* _Assigned task_:
What is needed here is every entry, retyped exactly.
Supplied records Block Start
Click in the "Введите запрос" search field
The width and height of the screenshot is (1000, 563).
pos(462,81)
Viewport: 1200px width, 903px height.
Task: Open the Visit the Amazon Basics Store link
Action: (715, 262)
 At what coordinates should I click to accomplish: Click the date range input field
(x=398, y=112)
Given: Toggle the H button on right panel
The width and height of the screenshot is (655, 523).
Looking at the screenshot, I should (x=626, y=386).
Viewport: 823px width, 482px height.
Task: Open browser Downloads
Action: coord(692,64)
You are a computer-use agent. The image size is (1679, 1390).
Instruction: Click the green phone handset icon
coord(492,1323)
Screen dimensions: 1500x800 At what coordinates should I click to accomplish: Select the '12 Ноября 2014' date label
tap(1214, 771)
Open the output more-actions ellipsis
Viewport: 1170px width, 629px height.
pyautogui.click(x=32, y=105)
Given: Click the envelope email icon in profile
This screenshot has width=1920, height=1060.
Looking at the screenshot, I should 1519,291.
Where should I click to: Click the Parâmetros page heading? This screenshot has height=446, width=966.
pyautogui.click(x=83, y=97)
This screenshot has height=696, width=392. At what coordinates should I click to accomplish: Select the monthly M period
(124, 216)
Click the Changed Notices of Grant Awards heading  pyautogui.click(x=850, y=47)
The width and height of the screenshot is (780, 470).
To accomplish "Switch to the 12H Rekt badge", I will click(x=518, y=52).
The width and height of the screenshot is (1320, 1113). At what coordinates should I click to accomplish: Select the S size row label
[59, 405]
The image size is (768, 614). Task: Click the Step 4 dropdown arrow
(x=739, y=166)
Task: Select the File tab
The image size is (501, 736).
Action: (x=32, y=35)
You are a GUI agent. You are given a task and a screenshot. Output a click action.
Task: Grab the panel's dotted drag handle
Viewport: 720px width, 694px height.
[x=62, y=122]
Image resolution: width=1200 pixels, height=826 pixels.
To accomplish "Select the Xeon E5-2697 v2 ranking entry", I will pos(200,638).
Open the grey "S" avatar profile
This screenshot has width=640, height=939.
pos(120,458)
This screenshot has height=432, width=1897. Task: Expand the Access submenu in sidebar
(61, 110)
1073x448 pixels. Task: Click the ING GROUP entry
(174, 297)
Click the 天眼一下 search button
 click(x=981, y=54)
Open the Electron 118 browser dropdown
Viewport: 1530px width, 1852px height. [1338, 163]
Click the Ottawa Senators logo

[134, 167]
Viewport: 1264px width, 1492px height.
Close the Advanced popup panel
Supplied records Block End
* _Output of the exercise_:
Click in the "Введите запрос" search field
The width and height of the screenshot is (1000, 563).
pos(462,81)
Viewport: 1200px width, 903px height.
Task: Open the Visit the Amazon Basics Store link
Action: (715, 262)
 At what coordinates should I click to accomplish: Click the date range input field
(x=398, y=112)
Given: Toggle the H button on right panel
The width and height of the screenshot is (655, 523).
Looking at the screenshot, I should (x=626, y=386).
Viewport: 823px width, 482px height.
Task: Open browser Downloads
Action: coord(692,64)
You are a computer-use agent. The image size is (1679, 1390).
Instruction: Click the green phone handset icon
coord(492,1323)
Screen dimensions: 1500x800 At what coordinates should I click to accomplish: Select the '12 Ноября 2014' date label
tap(1214, 771)
Open the output more-actions ellipsis
Viewport: 1170px width, 629px height.
pyautogui.click(x=32, y=105)
Given: Click the envelope email icon in profile
This screenshot has width=1920, height=1060.
Looking at the screenshot, I should 1519,291.
Where should I click to: Click the Parâmetros page heading? This screenshot has height=446, width=966.
pyautogui.click(x=83, y=97)
This screenshot has height=696, width=392. At what coordinates should I click to accomplish: Select the monthly M period
(124, 216)
Click the Changed Notices of Grant Awards heading  pyautogui.click(x=850, y=47)
The width and height of the screenshot is (780, 470).
To accomplish "Switch to the 12H Rekt badge", I will click(x=518, y=52).
The width and height of the screenshot is (1320, 1113). At what coordinates should I click to accomplish: Select the S size row label
[59, 405]
The image size is (768, 614). Task: Click the Step 4 dropdown arrow
(x=739, y=166)
Task: Select the File tab
The image size is (501, 736).
Action: (x=32, y=35)
You are a GUI agent. You are given a task and a screenshot. Output a click action.
Task: Grab the panel's dotted drag handle
Viewport: 720px width, 694px height.
[x=62, y=122]
Image resolution: width=1200 pixels, height=826 pixels.
To accomplish "Select the Xeon E5-2697 v2 ranking entry", I will pos(200,638).
Open the grey "S" avatar profile
This screenshot has width=640, height=939.
pos(120,458)
This screenshot has height=432, width=1897. Task: Expand the Access submenu in sidebar
(61, 110)
1073x448 pixels. Task: Click the ING GROUP entry
(174, 297)
Click the 天眼一下 search button
 click(x=981, y=54)
Open the Electron 118 browser dropdown
Viewport: 1530px width, 1852px height. [1338, 163]
Click the Ottawa Senators logo

[134, 167]
Viewport: 1264px width, 1492px height.
Close the Advanced popup panel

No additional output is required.